Маэстро же, стоящий к всесильному господину спиной, медленно повернулся к нему лицом, перешагнул через пьяного здоровяка Влада, который громко сопел, лежа на полу, подошел к той невысокой возвышенности и, не вставая на нее, заговорил красивым баритоном:

– Вы, почтеннейший мсье, как понимаю я, являетесь...

– Кем являюсь я, пониманию не поддается, – резко вставил вечный создатель тьмы, встревожив дворец своим ужасающим хрипом. – Мое существование и личность моя же заложена только в вере.

Маэстро слегка задумался и ответил:

– Судя по вашим словам, мсье, вы живете, лишь пока в вас верят. – В этот момент легкая ухмылка проскользнула по лицу композитора, ибо он наконец открыл для себя истинную суть того, кто находился в нескольких метрах от него. Но потом вновь призадумался и продолжил: – Но вы все же реальны и здесь... Я слышу вас и вас же вижу. Зачем вы здесь? С какой целью посетили наш гнилой, давно увядший мир?

– Гнилой? – с удивлением переспросил сидящий в кресле и медленно поправил маску. – Ты же, маэстро, в первую очередь музыкант, творец, ты человек искусства, призвание которого видеть во всем красоту, для того чтобы прелесть этой красоты воплощать в своих творениях. И тут же задаюсь вопросом, на который и так знаю я ответ, ибо, маэстро, ты не первый и далеко не последний музыкант, которому посчастливилось вести со мной беседу. – Он издал хрип, означающий не что иное, как высокомерие и насмешку в адрес этого безрассудного человека. – Как способен тот, кто видит реальность только в серых тонах, создавать нечто такое, что понесет в себе всю палитру душевных потребностей, ради которых и сотворили мы искусство? – Дияко сделал легкую паузу, а потом сам же и ответил на свой риторический вопрос: – Никак!

– С вами я согласен, – проронил маэстро. – Но как же Мильтон? Свои лучшие произведения он сотворил вовсе не видя никаких мирских красок. Или Бетховен, который, будучи полностью глухим, сочинил величайшую в истории симфонию. Или же...

– Можешь далее не продолжать! – резко перебил его Дияко, зная наперед, какие имена маэстро намеревался ему перечислять и ради какой цели. – Мильтон писал с моей указки. А насчет остальных... Миру не нужен второй Бойс или Бетховен, не нужен также и очередной Бедржих Сметана или Баккер-Грендаль, Маттезон или даже Форе. Нет... Этому миру нужен новый маэстро!

Зазвучал громкий и всем привычный стук, исходящий от высоких каблуков Роксаны, которая неторопливо, старясь не особо привлекать к себе внимание (что у нее конечно же не получилось), вернулась в округленный зал в своем обычном, как всегда, довольно укороченном черном платье с длинной черной мантией, одетой поверх платья, и встала рядом с Омбрэ, который в свою очередь находился в стороне.
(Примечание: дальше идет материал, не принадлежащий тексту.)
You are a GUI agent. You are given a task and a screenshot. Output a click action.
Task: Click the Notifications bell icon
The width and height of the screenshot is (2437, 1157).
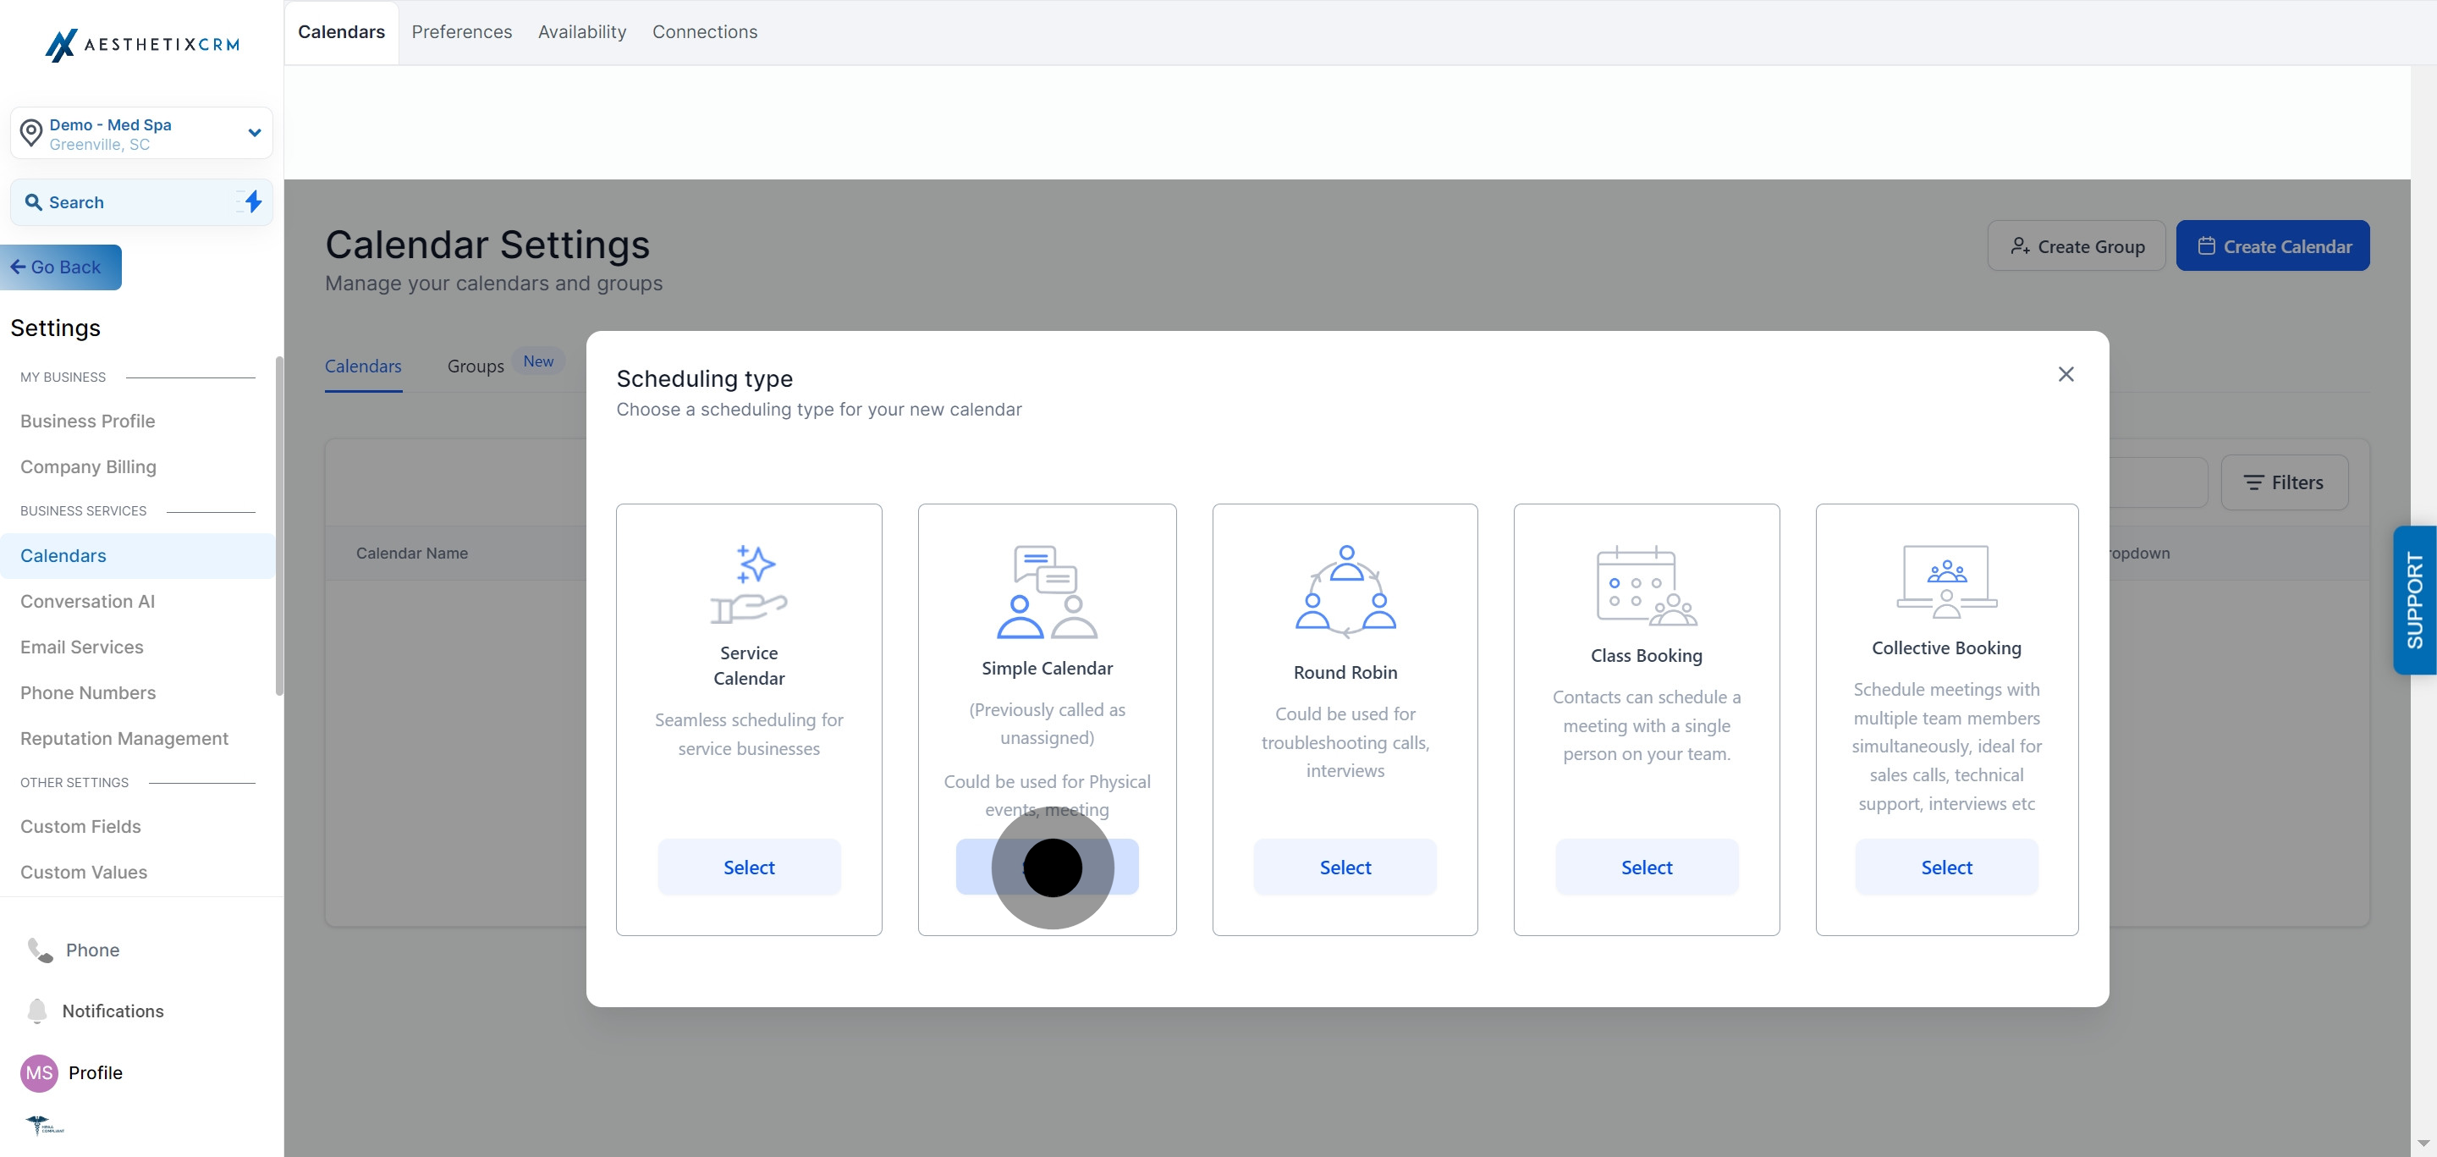37,1010
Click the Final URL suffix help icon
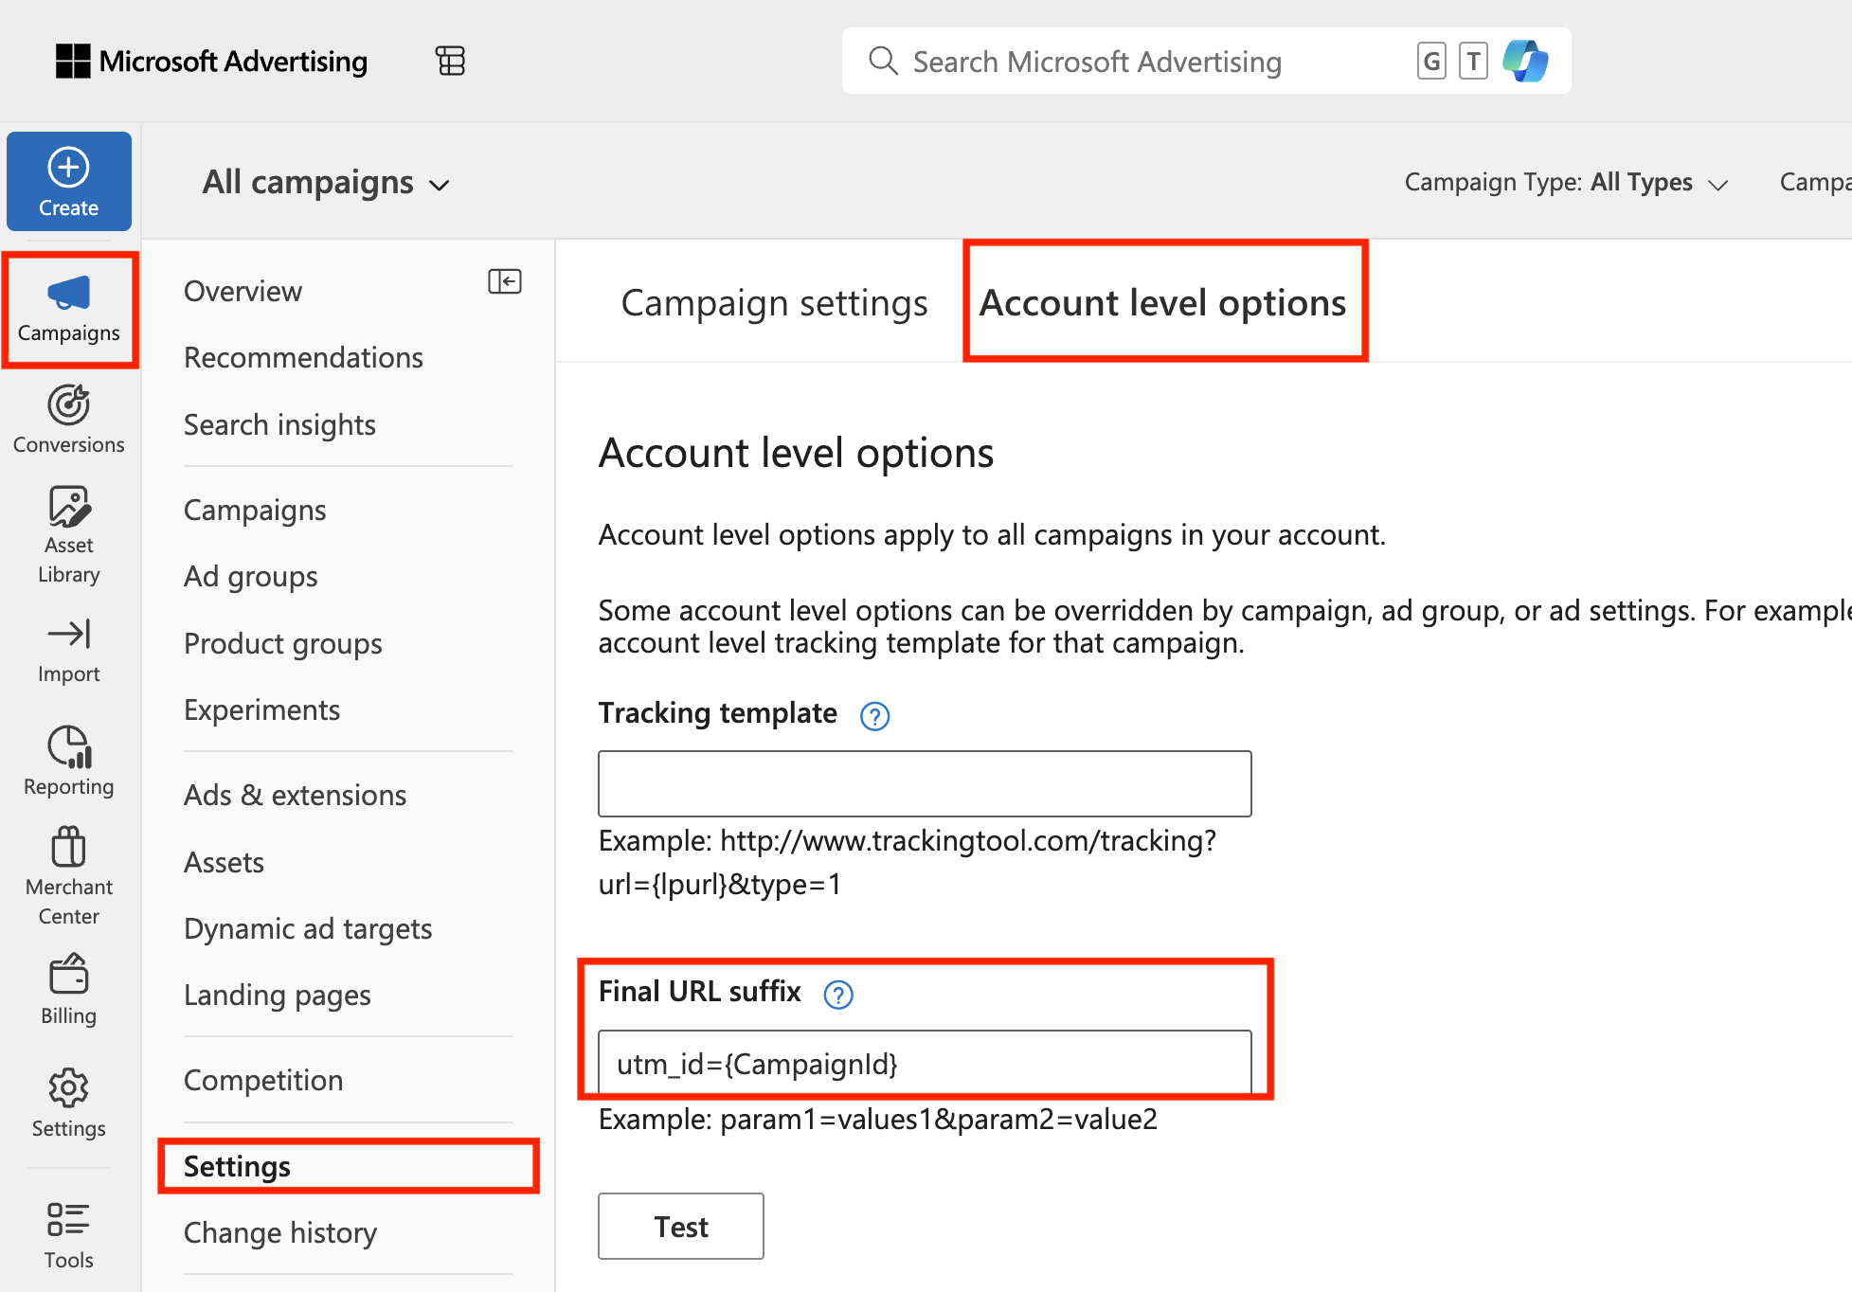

– Так что... предлагаю, смертный, тебе я пересмотреть свои взгляды на мир, пока еще не поздно, – продолжил дух зла. – Иначе желаний своих в подобных обстоятельствах не осуществишь ты никогда. А для меня лично нет ничего более упоительного, чем лицезреть то, как через эго воплощает человек фантазии свои.

Но маэстро уже не слушал Дияко, ибо с момента, как Роксана появилась в зале, все его внимание было вновь направленно только на нее. И тогда черный властелин, неожиданно поднявшись с кресла, заговорил еще громче и настойчивее:

– Но если ты, маэстро искусный, действительно считаешь мир давно увядшим и гнилым, то лишь попроси меня о том, о чем вообще мечтать способен, ибо по силам мне исполнить любую твою просьбу. И мир этот, творимый мной с Богиней, преобразую так, как сам того желаешь.

– Тебе не искусить меня, – лениво ответил человек.

– Но ты же искушен.

– Да, искушен. Но не тобою. – Глаза маэстро вновь невольно взглянули на смерть, стоящую в тени по правую руку в нескольких метрах от него.

Дияко усмехнулся и не без любопытства стал взирать на этого, как бы то ни было странным, очень ему интересного человека, ибо все остальные люди при встрече с повелителем теней либо сразу падали перед ним на колени, умоляя его о чем-то, либо же, наоборот, пытались как можно быстрее от него убежать, надеясь на то, что это вообще возможно. Но маэстро не делал ни того, ни другого, а просто смотрел на Дияко, как на равного себе.

– Искушен не мною, говоришь? – переспросил творец теней. – Но как насчет того, что любое искушение, что существует в этом мире, было сотворено тем, кто нынче пред тобой стоит?

– Нет, – ответил маэстро и, слегка призадумавшись, продолжил: – То искушение, что овладело нынче мной, уж точно сотворил не ты. Ибо и тебя оно тоже способно поглотить. И в миг, когда это произойдет, совладать с собой ты более не сумеешь.

– Мной ничто не может завладеть! – резко возразил Дияко. – Ибо для этого как минимум нужно тронуть естество! А как тебе уже наверняка известно, нет его у меня. – Он медленно прошелся по залу, но потом вновь вернулся к тому месту, где стоял. – Под этой маской и плащом нет ни тела, ни души. Там есть только пустота, бездна, истинное отражение вашего мира – холодное и бессмысленное – многочисленность форм, не представляющих ценности, иллюзорный антураж, театр, маскарад, где под масками нет ничего.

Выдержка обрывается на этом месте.